Geldpolitik: Simbabwe führt Goldmünzen gegen Inflation ein
Schon unter Machthaber Robert Mugabe waren Bargeld und Lebensmittel in Simbabwe knapp.
Foto: ReutersHarare. Die Zentralbank von Simbabwe hat wegen der sehr hohen Inflation und der Währungskrise am Montag mit dem Verkauf von Goldmünzen als Wertaufbewahrungsmittel begonnen. Sie verteilte 2000 Münzen an Banken, wo die Bürger sie erwerben können. Sie können in der Landeswährung Simbabwe-Dollar, in US-Dollar und in anderen Fremdwährungen zu einem Preis verkauft werden, der sich nach dem aktuellen internationalen Goldpreis und den Produktionskosten richtet. Das teilte der Zentralbankchef John Mangudya mit.

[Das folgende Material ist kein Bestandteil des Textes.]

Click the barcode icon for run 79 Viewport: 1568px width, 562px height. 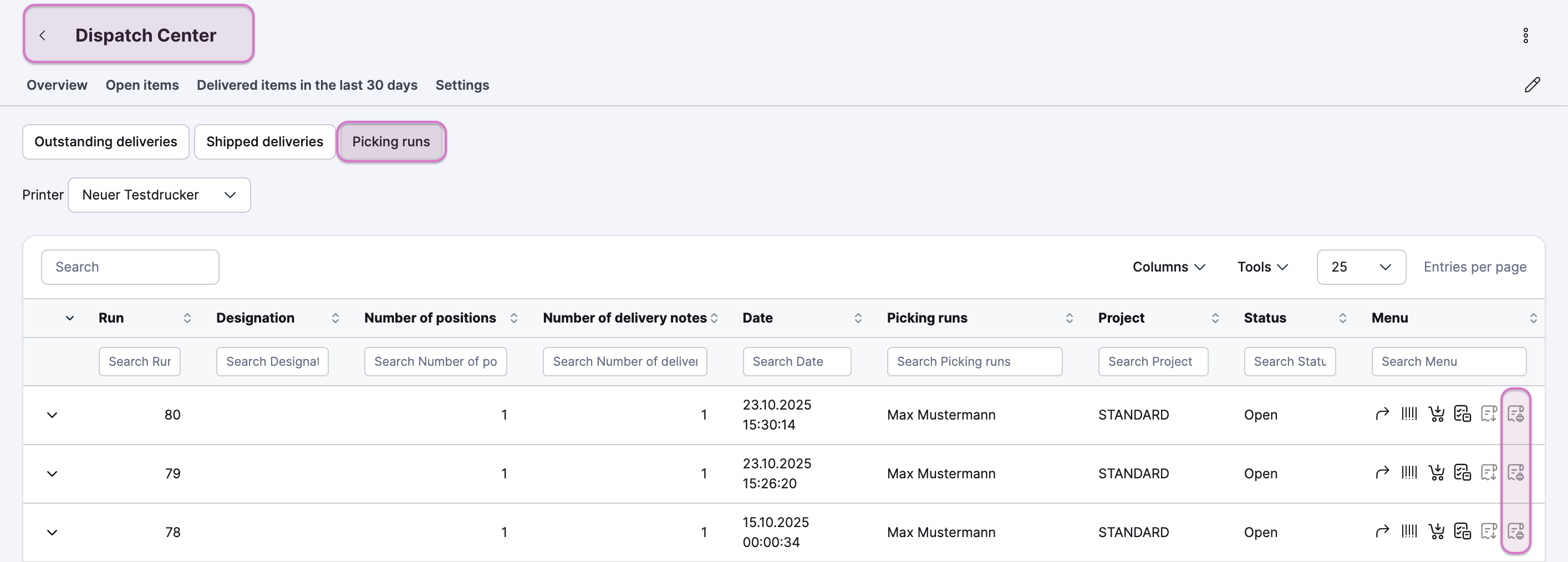click(1408, 473)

Die „Mosi-oa-tunya“-Münze – benannt nach den Victoriafällen – könne in Bargeld umgetauscht und im In- und Ausland gehandelt werden, so die Zentralbank. Die Münze werde eine Feinunze Gold enthalten und unter anderem von den lokalen Banken verkauft. Goldmünzen werden von internationalen Anlegern zum Schutz gegen Inflation und Risiken wie Kriege verwendet. In den vergangenen Wochen unterlag jedoch auch der Goldkurs starken Schwankungen, Anfang Juli notierte er auf einem Fünf-Monats-Tief.
Simbabwes Zentralbank hatte den Leitzins erst im Juli mehr als verdoppelt – von 80 auf 200 Prozent. Grund dafür ist der enorme Anstieg der Lebenshaltungskosten. Die Inflationsrate kletterte im Juni auf fast 192 Prozent. Das wirft einen Schatten auf den Versuch von Präsident Emmerson Mnangagwa, die Wirtschaft wieder anzukurbeln. Die Zentralbank plant, den US-Dollar in den nächsten fünf Jahre zum gesetzlichen Zahlungsmittel zu machen. Das soll das Vertrauen in die wirtschaftliche Entwicklung des Landes stärken.

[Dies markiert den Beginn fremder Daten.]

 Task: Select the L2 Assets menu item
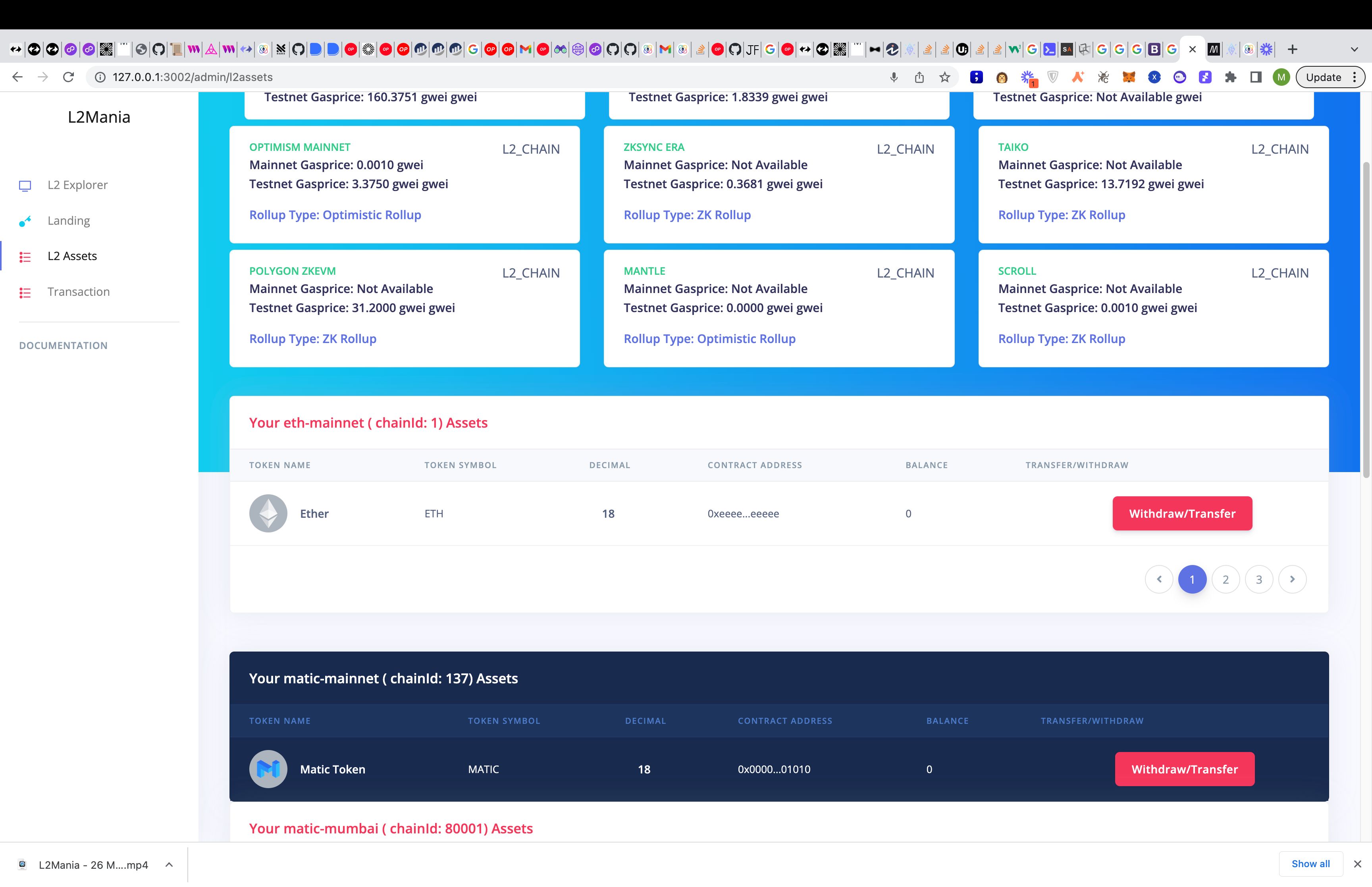72,255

Schon 2009 hatte Simbabwe seinen heimischen Dollar aufgegeben und sich stattdessen für die Verwendung ausländischer Währungen entschieden, vor allem des US-Dollars. 2019 führte die Regierung die Landeswährung wieder ein. Sie verlor allerdings rasch wieder an Wert.

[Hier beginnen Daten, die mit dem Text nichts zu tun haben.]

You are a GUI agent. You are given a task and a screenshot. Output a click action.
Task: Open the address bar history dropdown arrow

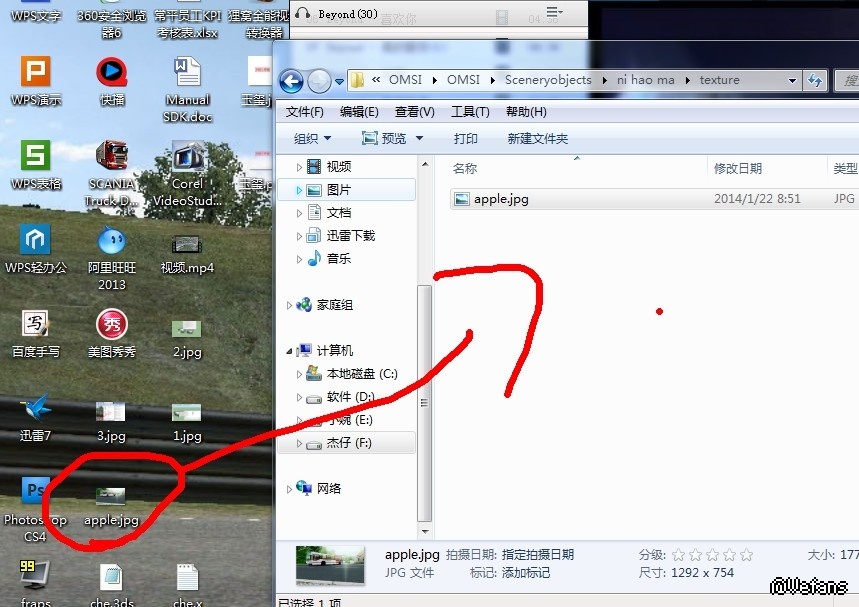(x=793, y=81)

Die rasant steigende Inflation in dem Land im südlichen Afrika setzt der Bevölkerung zu. Menschen haben bereits mit Engpässen zu kämpfen. Das weckt Erinnerungen an das wirtschaftliche Chaos, das vor Jahren unter Robert Mugabe herrschte, der fast vier Jahrzehnte an der Macht war.